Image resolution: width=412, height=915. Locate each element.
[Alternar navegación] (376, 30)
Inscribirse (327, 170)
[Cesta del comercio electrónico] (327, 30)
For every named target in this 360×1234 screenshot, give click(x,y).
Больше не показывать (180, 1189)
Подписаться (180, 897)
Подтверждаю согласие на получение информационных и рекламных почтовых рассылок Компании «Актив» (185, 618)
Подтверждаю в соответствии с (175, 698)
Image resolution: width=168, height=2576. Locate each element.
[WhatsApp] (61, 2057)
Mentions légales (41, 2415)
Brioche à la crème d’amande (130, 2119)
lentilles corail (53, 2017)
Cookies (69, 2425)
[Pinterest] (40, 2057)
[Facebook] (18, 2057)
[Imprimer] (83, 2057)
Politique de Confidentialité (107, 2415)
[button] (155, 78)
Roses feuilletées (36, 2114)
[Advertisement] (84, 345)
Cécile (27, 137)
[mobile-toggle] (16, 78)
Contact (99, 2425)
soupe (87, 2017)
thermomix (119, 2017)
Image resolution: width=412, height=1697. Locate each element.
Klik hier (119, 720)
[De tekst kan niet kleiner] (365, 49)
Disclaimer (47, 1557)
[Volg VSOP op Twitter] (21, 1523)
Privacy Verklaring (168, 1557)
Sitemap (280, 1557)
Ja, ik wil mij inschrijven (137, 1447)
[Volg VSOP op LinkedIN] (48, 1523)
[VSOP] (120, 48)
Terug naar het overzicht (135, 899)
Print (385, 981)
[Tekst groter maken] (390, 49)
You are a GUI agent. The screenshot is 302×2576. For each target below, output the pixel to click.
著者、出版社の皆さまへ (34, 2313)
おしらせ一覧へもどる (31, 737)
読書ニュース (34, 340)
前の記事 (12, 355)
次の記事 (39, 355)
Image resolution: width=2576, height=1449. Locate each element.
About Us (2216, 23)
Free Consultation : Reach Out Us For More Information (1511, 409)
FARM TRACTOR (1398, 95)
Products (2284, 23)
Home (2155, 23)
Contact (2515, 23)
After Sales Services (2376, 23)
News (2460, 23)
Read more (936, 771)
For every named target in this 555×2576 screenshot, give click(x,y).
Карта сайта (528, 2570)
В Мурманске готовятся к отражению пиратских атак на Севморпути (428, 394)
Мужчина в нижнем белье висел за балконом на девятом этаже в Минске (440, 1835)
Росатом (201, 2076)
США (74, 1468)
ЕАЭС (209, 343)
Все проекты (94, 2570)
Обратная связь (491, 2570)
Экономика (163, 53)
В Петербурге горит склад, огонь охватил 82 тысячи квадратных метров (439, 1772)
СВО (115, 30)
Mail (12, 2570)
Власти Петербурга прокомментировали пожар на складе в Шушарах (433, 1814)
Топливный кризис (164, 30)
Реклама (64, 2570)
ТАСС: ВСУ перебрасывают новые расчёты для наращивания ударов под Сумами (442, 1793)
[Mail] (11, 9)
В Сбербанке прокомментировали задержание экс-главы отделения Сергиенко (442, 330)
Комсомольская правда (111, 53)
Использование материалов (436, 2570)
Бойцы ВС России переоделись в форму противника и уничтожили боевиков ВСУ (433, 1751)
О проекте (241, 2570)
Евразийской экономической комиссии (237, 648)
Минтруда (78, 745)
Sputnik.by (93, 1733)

•••••

> [EXERCISE GOAL] Wherever the line holding "読書ニュース (34, 340)" falls in the entries above, copy exactly from it through the line holding "Мужчина в нижнем", inclusive, and add nothing.

> [SOLVED EXERCISE]
読書ニュース (34, 340)
前の記事 (12, 355)
次の記事 (39, 355)
Image resolution: width=2576, height=1449. Locate each element.
About Us (2216, 23)
Free Consultation : Reach Out Us For More Information (1511, 409)
FARM TRACTOR (1398, 95)
Products (2284, 23)
Home (2155, 23)
Contact (2515, 23)
After Sales Services (2376, 23)
News (2460, 23)
Read more (936, 771)
For every named target in this 555×2576 screenshot, give click(x,y).
Карта сайта (528, 2570)
В Мурманске готовятся к отражению пиратских атак на Севморпути (428, 394)
Мужчина в нижнем белье висел за балконом на девятом этаже в Минске (440, 1835)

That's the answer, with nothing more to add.